Dataset rows
::::

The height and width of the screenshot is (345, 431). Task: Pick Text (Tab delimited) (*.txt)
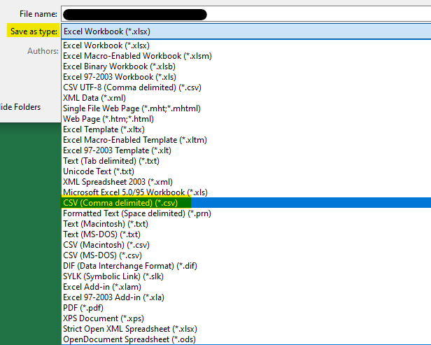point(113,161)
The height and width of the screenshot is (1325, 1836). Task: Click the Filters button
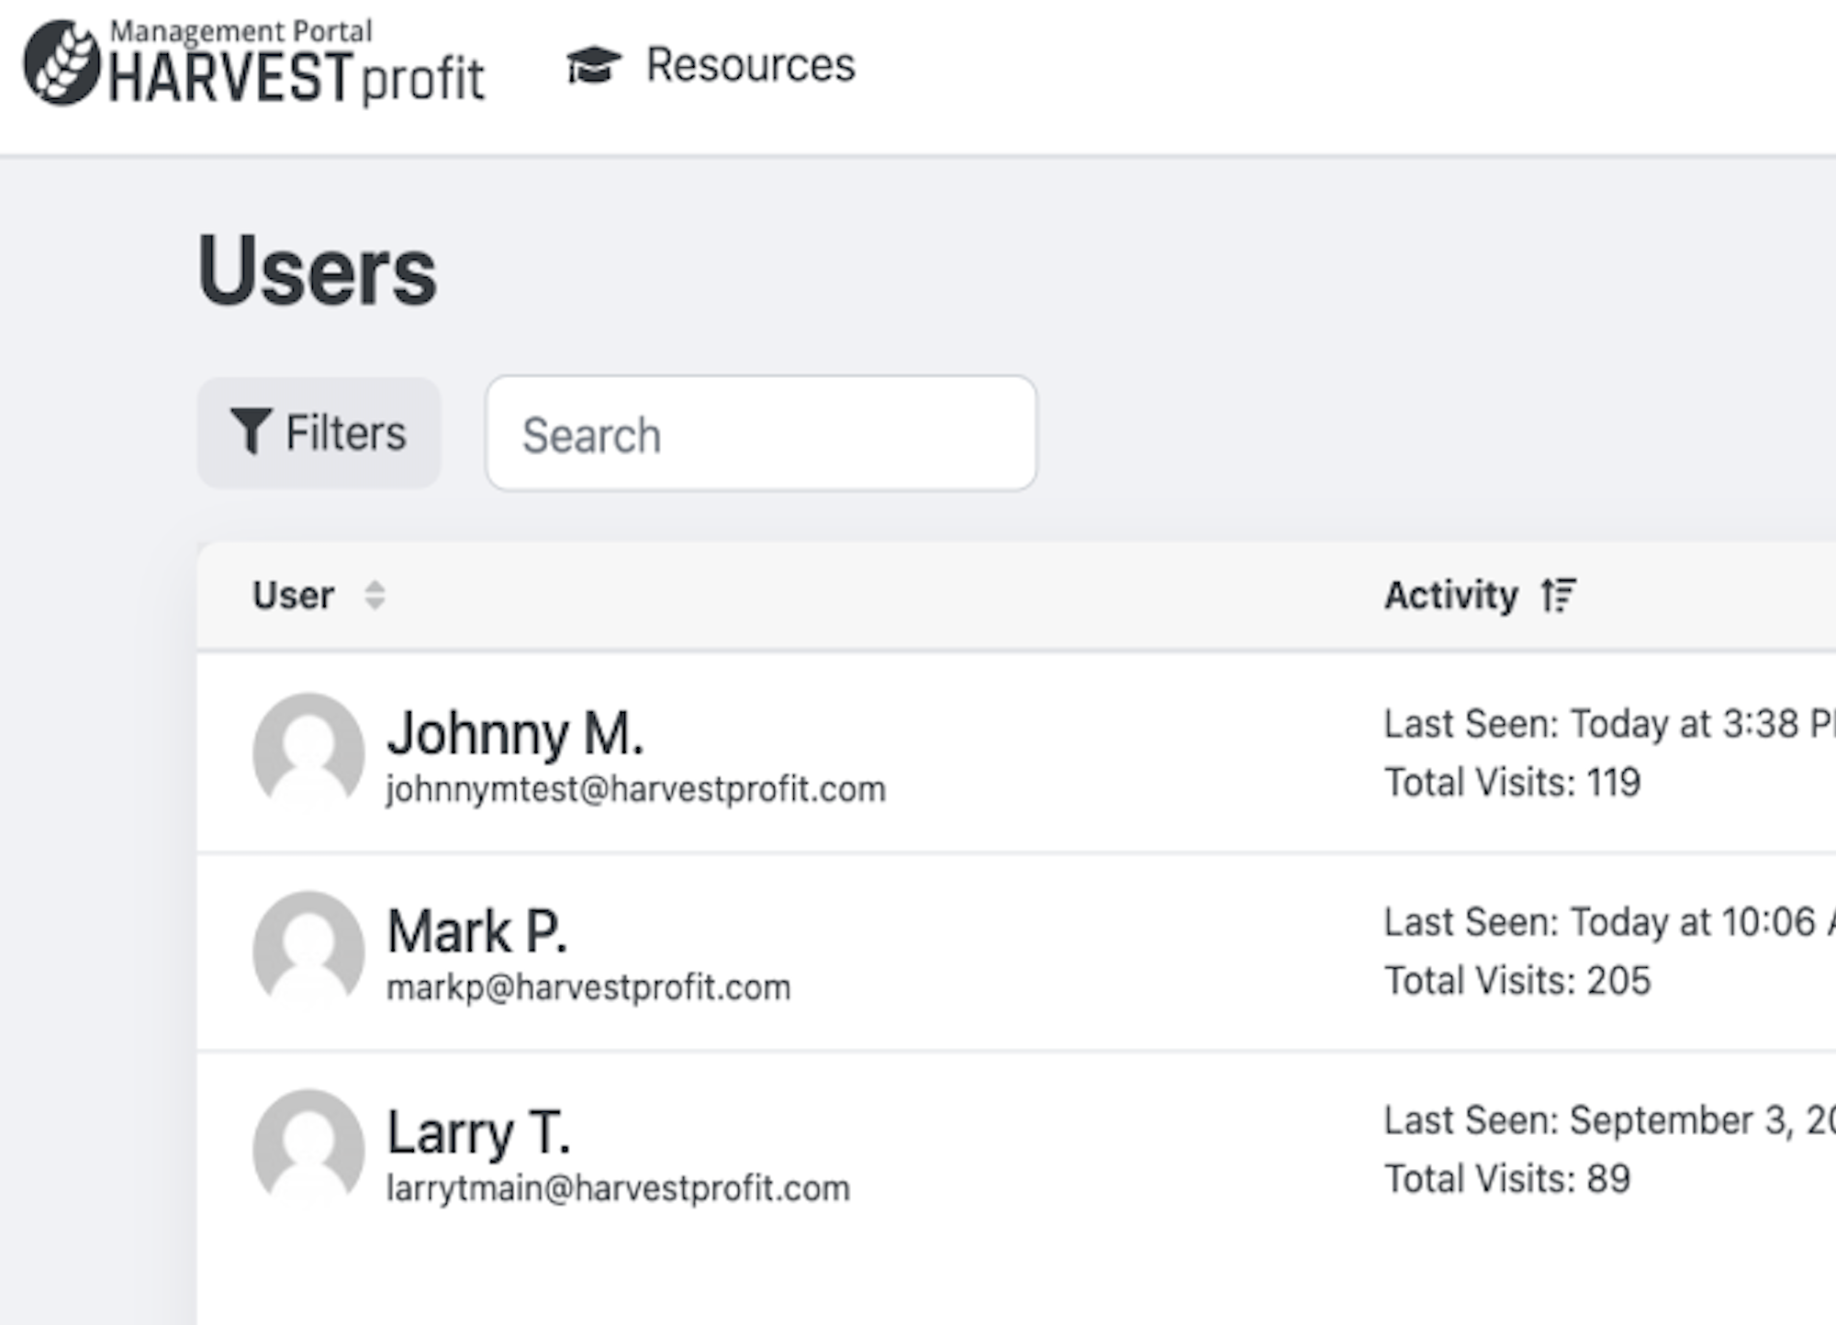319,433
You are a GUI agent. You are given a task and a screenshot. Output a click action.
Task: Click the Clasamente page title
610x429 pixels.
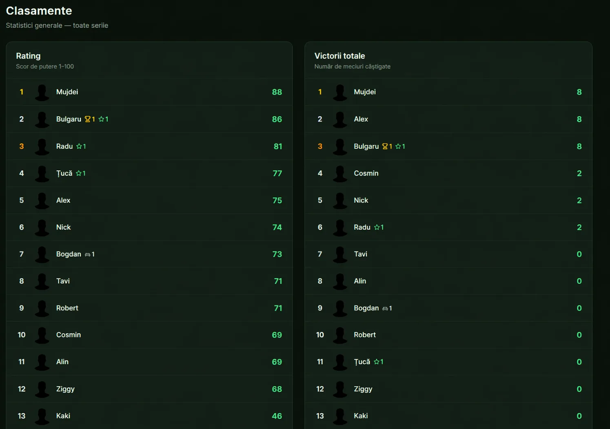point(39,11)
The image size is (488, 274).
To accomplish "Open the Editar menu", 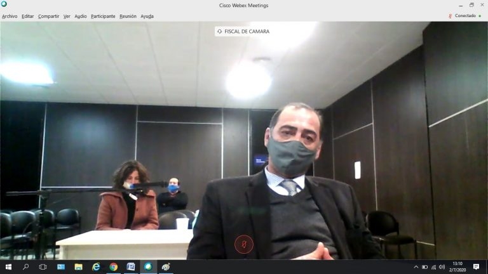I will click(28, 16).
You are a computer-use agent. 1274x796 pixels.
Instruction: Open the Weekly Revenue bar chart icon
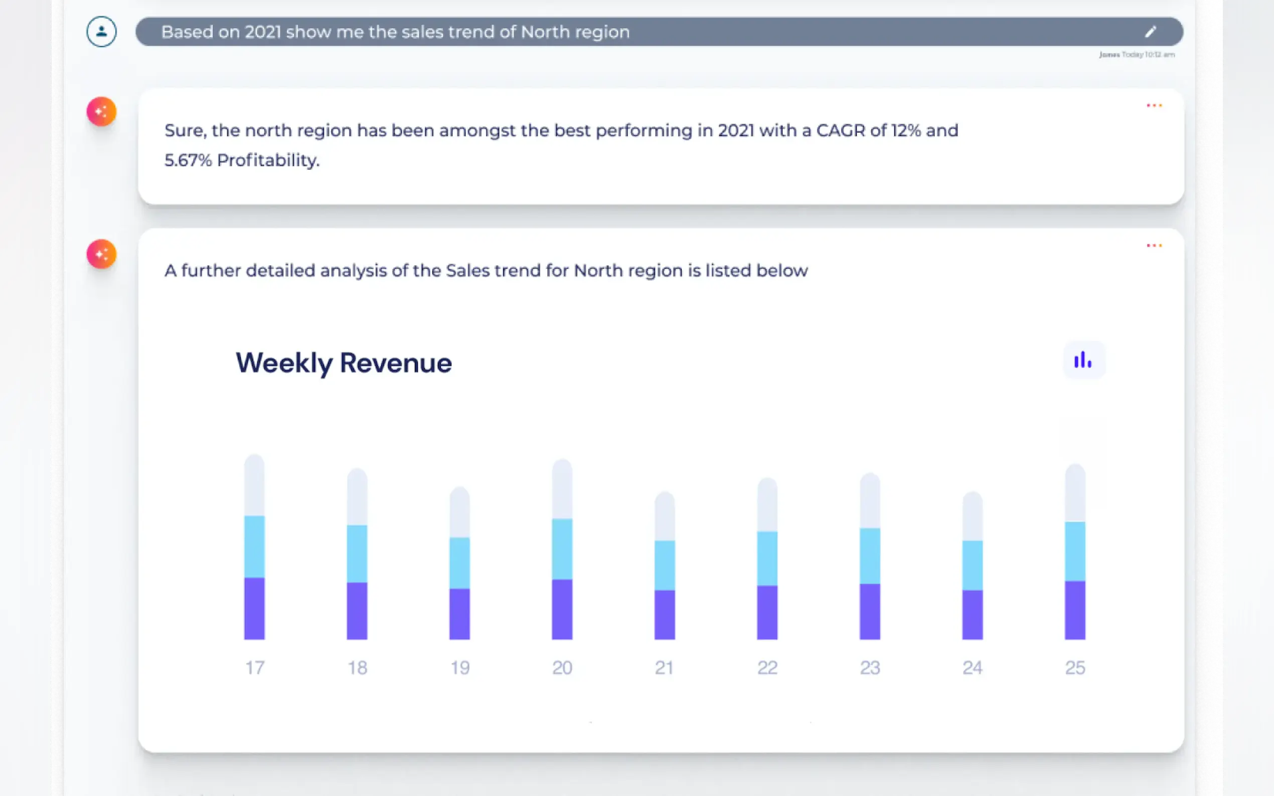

::::

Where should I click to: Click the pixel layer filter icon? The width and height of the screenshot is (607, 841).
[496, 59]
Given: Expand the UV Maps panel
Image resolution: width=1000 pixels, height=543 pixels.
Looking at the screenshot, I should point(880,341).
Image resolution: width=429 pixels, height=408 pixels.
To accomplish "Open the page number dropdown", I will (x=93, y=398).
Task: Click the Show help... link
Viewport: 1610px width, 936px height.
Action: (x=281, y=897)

::::

Edit the stretch of items from the line containing "You are a computer-use" through the line containing "Instruction: Open the" so that "bar chart" reads "line chart", and return only those lines with everything else unchanged.

You are a computer-use agent. 1274x796 pixels.
Instruction: Open the Weekly Revenue line chart icon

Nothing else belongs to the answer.